| PASSAGE GIVEN |
· · · · ·

Please call if you would like to be added to the list, for more information, or with any questions. Hard copy printouts are available upon request.

Christine Janz at 440-354-3296

How to Hire a Contractor—and get the job done right!

If you’ve got home projects on the agenda that will require hiring a contractor or two, here are a few suggestions on how to make sure you get the right contractor for the job.

DO’s ALWAYS get a minimum of three estimates from recommended contractors.

  • Ask family, friends and neighbors to recommend contractors, or use a contractor referral service. Expect estimates to come in close to each other if the contractors are bidding on the same project and scope of work and offering a similar quality of work and material.
  • ALWAYS check references.
  • Ask about the quality of the work performed and the contractor’s work ethics and practices. Whenever possible, see the finished work in person. You can also contact the Better Business Bureau (BBB) for a report on any company you’re considering hiring; call 216-241-7678 or visit www.cleveland.bbb.org.
  • ALWAYS find out exactly who will be performing the work.
  • Some contractors employ a crew while others, called general contractors, hire subcontractors for each project. If you’re considering a general contractor, find out which subcontractors will be used on your job and if they are registered; then check their references.
  • ALWAYS make sure the contractor is insured.
  • A contractor needs to carry three kinds of insurance: Liability, to cover damage to your home or injury to you or anyone at your home; Workers’ Compensation, to pay benefits related to injuries suffered by workers on your site; and Vehicle insurance, which protects you from liability if someone is injured while a worker is coming to your house with materials for your job.
  • ALWAYS insist on a written contract, no matter what size the job.
  • A detailed contract signed by both you and the contractor is essential before any work begins. Click for tips on what to cover in the contract.
  • ALWAYS request copies of all permits and inspections related to your project.

· · · · ·

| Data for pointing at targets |
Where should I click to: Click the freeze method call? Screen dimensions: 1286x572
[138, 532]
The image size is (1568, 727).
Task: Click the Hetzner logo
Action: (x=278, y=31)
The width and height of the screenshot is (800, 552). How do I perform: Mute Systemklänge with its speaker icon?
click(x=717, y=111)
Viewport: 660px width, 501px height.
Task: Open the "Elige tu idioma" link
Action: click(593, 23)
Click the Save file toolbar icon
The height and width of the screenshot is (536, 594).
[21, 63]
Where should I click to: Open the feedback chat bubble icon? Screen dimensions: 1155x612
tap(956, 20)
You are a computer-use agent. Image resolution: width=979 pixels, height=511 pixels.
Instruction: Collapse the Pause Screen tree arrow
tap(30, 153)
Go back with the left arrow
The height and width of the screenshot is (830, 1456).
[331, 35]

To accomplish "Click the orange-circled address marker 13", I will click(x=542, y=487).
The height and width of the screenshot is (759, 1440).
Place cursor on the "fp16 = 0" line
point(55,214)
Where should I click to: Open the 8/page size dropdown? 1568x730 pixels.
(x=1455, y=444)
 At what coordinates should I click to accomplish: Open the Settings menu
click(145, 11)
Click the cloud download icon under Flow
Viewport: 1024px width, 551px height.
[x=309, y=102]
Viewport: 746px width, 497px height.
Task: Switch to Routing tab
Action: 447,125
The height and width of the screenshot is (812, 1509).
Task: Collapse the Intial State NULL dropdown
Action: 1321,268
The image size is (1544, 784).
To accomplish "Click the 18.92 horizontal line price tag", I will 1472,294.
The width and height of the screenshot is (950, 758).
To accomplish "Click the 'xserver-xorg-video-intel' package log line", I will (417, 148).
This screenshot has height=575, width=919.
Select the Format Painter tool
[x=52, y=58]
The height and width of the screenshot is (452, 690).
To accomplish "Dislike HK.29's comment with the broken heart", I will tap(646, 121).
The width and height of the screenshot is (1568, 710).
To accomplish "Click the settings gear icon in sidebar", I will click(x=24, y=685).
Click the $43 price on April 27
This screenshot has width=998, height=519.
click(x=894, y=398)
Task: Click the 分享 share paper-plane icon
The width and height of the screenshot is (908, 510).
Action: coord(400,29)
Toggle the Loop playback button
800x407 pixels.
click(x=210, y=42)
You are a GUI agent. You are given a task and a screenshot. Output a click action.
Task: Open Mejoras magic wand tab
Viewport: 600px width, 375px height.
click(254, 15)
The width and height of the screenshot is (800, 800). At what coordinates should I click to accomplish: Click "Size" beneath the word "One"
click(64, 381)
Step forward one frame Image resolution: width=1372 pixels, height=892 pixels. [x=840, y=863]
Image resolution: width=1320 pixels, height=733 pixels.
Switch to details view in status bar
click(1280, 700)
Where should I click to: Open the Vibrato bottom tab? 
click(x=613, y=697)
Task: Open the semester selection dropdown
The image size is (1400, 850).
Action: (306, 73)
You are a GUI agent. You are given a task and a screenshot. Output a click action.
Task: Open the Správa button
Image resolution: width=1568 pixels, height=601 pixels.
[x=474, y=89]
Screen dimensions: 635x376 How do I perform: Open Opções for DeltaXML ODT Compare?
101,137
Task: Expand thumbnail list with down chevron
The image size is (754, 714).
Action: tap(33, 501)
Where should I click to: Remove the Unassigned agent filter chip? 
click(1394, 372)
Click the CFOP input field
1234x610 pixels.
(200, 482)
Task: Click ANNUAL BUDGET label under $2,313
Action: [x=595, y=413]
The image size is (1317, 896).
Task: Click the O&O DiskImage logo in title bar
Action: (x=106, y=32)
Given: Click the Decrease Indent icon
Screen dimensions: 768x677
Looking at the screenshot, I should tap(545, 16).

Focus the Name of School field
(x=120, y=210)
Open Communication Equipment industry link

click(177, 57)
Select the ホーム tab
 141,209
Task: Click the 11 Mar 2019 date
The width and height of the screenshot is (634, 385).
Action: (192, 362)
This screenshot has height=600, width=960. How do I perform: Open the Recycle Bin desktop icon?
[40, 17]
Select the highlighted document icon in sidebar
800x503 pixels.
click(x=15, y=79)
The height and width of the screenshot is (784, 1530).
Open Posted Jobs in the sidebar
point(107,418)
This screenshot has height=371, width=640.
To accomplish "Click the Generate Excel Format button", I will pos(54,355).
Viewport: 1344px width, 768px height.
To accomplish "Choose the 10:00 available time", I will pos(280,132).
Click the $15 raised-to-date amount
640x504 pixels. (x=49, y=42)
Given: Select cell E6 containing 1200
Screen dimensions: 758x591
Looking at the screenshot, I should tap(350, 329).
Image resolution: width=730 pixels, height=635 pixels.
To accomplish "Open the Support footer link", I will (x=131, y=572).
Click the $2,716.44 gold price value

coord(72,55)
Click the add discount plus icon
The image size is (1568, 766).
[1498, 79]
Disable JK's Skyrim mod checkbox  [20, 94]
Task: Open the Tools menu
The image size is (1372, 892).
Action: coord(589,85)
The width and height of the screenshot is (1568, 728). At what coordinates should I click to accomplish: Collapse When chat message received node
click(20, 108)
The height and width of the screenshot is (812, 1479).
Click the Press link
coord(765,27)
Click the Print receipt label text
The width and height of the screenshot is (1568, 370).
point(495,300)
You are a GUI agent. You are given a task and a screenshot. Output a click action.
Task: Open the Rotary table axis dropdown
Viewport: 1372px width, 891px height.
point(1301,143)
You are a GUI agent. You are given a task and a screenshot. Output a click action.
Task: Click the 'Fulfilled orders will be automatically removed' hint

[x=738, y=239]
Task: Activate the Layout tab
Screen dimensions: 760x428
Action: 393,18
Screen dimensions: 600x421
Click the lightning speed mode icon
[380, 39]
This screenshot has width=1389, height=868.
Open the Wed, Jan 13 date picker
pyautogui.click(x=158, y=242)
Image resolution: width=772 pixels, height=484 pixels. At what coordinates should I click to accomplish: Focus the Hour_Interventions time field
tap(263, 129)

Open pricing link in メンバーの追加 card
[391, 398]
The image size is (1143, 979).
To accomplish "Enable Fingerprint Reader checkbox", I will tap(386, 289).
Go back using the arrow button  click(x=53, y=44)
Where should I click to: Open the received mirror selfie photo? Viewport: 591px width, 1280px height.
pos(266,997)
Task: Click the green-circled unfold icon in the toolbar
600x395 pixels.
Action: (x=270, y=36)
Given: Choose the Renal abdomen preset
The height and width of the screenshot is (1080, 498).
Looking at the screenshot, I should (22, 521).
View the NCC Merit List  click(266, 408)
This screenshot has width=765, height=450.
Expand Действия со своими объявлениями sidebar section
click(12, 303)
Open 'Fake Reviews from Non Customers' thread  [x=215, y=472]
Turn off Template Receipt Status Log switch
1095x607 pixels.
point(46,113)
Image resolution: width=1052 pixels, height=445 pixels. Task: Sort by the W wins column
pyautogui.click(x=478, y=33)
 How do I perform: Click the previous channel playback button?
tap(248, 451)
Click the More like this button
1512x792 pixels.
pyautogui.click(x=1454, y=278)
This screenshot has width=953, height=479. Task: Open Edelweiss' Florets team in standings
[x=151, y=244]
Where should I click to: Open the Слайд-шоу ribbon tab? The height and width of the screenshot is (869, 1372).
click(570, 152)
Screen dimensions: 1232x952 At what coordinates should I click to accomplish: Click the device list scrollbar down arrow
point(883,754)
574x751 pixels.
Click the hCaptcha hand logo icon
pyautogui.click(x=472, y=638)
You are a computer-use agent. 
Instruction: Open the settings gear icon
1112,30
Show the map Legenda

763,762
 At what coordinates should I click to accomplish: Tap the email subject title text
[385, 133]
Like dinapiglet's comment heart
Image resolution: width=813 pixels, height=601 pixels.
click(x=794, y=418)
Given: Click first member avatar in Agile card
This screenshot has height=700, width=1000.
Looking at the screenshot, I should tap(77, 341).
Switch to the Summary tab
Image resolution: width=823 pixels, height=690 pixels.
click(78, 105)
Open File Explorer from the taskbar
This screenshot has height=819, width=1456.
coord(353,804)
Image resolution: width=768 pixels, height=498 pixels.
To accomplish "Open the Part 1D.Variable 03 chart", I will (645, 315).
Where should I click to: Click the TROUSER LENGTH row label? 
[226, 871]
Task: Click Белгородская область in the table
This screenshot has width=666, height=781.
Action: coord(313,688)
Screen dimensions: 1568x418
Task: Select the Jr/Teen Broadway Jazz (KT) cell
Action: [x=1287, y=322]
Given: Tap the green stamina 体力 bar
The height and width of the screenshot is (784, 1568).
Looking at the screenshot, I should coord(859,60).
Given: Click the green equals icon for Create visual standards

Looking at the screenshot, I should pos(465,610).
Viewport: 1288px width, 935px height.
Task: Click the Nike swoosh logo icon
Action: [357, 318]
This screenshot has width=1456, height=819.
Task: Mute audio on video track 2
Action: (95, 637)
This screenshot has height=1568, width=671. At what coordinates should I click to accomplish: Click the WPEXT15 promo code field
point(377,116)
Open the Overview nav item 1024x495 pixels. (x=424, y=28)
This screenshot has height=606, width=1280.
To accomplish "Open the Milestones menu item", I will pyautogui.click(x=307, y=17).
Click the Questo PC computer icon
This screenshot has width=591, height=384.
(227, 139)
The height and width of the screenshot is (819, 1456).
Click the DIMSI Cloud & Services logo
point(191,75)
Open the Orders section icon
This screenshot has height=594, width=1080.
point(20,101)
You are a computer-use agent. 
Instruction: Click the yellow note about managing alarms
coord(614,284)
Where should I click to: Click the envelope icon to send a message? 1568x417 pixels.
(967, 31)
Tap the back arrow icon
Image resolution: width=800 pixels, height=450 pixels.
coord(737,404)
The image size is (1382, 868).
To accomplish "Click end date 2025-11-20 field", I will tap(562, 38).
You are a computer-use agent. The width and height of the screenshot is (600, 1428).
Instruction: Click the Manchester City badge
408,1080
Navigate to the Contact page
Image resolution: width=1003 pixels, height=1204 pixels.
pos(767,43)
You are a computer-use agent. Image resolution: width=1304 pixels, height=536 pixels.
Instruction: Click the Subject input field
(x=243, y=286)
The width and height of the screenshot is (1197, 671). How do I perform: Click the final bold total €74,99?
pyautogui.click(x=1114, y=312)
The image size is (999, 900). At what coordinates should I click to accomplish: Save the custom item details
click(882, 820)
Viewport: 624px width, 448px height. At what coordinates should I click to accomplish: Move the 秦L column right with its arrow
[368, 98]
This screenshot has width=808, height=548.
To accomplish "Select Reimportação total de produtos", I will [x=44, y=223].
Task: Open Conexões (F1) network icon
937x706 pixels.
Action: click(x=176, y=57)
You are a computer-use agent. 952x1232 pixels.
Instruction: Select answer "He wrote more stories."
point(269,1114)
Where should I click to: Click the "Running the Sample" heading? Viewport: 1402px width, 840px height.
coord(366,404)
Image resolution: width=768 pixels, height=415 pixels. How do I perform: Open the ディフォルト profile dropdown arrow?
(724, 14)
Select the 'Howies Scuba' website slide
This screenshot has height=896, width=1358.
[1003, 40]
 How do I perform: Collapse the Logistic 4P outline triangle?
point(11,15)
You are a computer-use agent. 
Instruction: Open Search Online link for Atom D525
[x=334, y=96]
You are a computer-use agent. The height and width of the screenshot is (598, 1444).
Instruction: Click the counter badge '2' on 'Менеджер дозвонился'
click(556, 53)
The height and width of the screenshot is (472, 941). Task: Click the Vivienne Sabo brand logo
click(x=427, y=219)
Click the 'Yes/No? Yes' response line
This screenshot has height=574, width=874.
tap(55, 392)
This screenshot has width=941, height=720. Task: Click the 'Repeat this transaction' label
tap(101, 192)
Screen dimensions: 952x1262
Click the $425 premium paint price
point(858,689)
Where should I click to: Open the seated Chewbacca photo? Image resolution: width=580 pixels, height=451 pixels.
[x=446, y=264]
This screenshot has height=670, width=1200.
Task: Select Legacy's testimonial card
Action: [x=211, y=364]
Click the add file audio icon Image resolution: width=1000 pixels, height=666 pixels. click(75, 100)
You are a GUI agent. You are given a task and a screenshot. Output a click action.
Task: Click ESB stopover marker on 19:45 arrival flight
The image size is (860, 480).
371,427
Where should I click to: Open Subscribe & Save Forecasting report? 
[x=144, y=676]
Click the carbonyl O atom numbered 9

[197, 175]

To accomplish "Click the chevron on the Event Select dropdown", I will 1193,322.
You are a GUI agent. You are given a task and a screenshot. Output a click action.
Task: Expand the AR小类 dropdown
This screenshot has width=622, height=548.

· · · · ·

| JOBS |
1/ Please copy the contractor-hiring text word for word, everything from "Christine Janz at" down to "work and material.".
2/ According to the contractor-hiring text, which three kinds of insurance does a contractor need to carry?

| SOLVED PROBLEMS |
1/
Christine Janz at 440-354-3296

How to Hire a Contractor—and get the job done right!

If you’ve got home projects on the agenda that will require hiring a contractor or two, here are a few suggestions on how to make sure you get the right contractor for the job.

DO’s ALWAYS get a minimum of three estimates from recommended contractors.

  • Ask family, friends and neighbors to recommend contractors, or use a contractor referral service. Expect estimates to come in close to each other if the contractors are bidding on the same project and scope of work and offering a similar quality of work and material.

2/ Liability, Workers' Compensation, and Vehicle insurance.